▶ _Problem to solve_: Of the entries below, reproduce word for word everything from the line containing "Click the Dec data point on chart" down to the line containing "pos(1399,484)", both of those lines included. Leave the pictures out of your answer.

▶ _Entries shown_:
=-=-=
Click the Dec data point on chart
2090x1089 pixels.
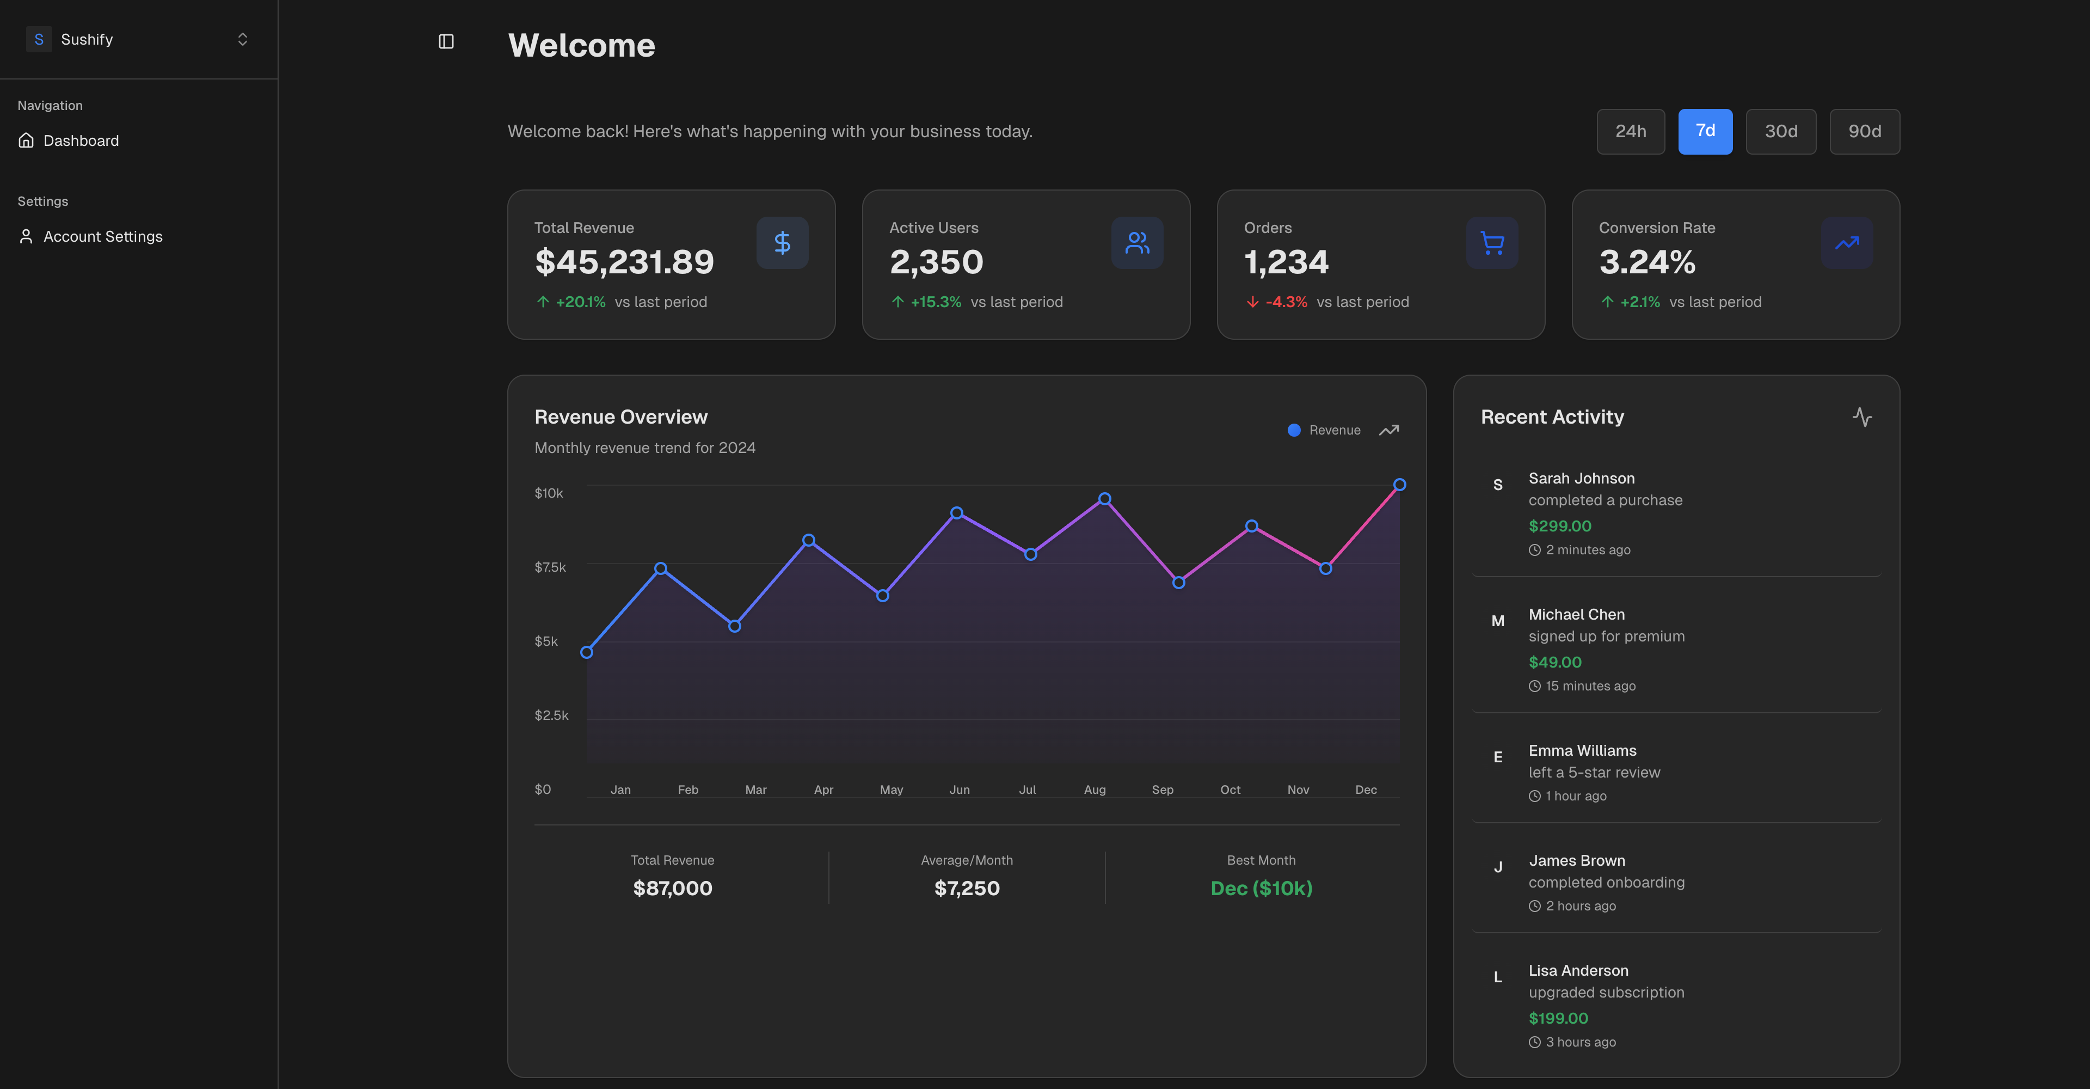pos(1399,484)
=-=-=
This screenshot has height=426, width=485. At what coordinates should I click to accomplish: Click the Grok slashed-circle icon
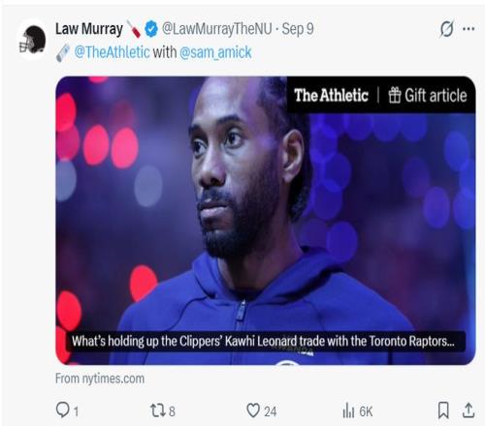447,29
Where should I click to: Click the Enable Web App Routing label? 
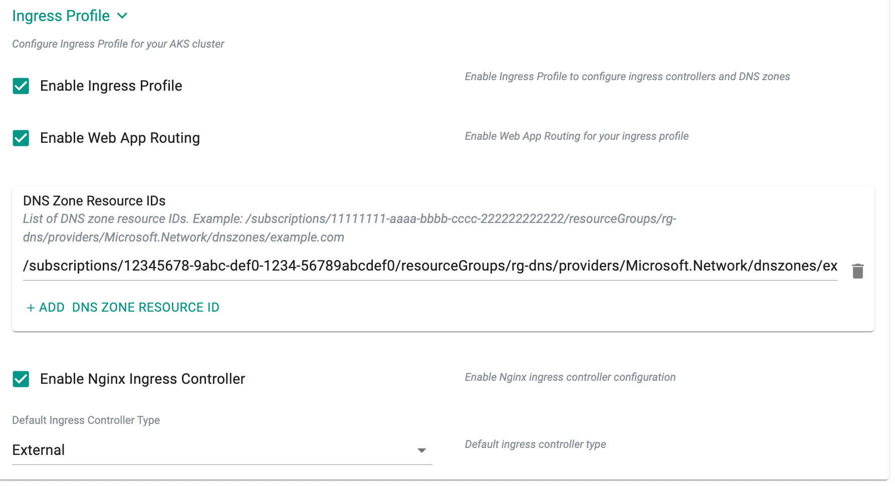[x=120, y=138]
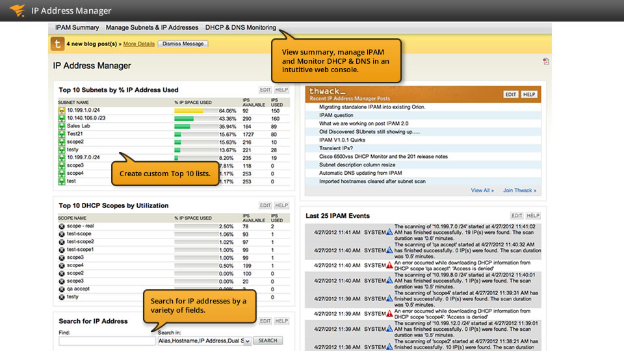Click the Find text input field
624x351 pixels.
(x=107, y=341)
=-=-=
▶ _Output below_:
Click the Dec data point on chart
2090x1089 pixels.
pos(1399,484)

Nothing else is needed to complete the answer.